Public-Records Ruling Goes Discovery’s Way

The California Supreme Court has reaffirmed the right of Discovery Channel producers and others to cull public records for programming fodder.

A San Diego County, Calif., man challenged Discovery Communications Inc., alleging that the network invaded his privacy when it identified him in an episode of The Prosecutors in 2001.

Although the plaintiff, Steve Gates, was sentenced to three years in prison as an accessory after the fact, his attorneys argued that the man has led a blameless life since the crime 12 years ago, and that he is no longer a public figure.

In its opinion -- written by associate justice Kathryn Mickle Werdegar and released Monday -- the high-court panel said the invasion-of-privacy claim was barred by the First Amendment based on the use by producers of public records.

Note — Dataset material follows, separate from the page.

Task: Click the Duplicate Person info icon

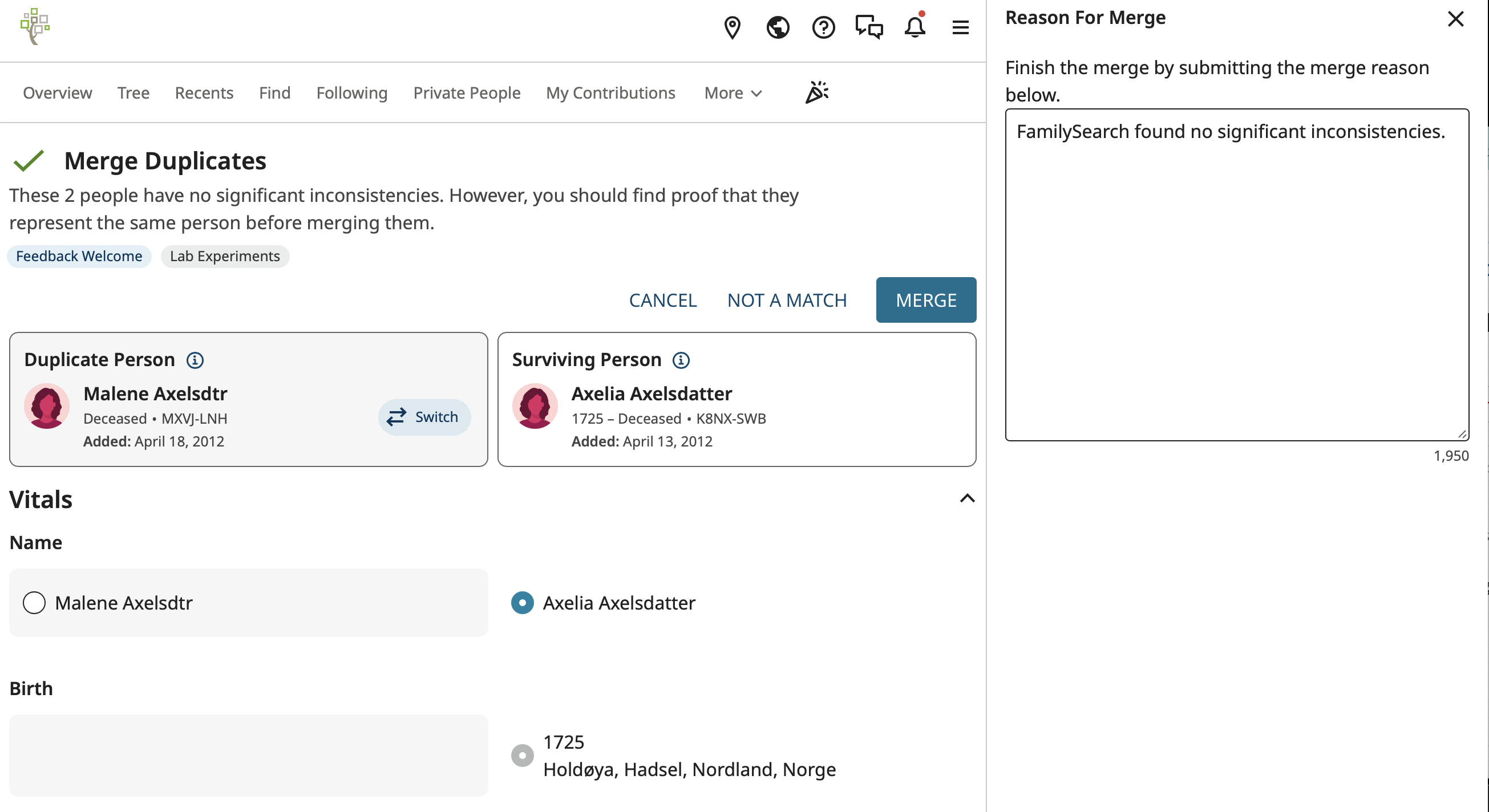Action: click(195, 360)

Free-publication rights apply to journalists just as well as to "historians," the court wrote.

Attorneys for the plaintiffs pointed to a 1971 U.S. Supreme Court case, where justices said that the rights of an unfettered press might be trumped by the rights of a felon seeking to begin a new life. But the California court said that ruling has been "fatally undermined" in several subsequent legal challenges, which have found that media have a right to use information in the public record.

The California court panel said it was reluctant to make public records generally available, then punish the press for using them. Such action would lead to "timidity and self-censorship," the decision said.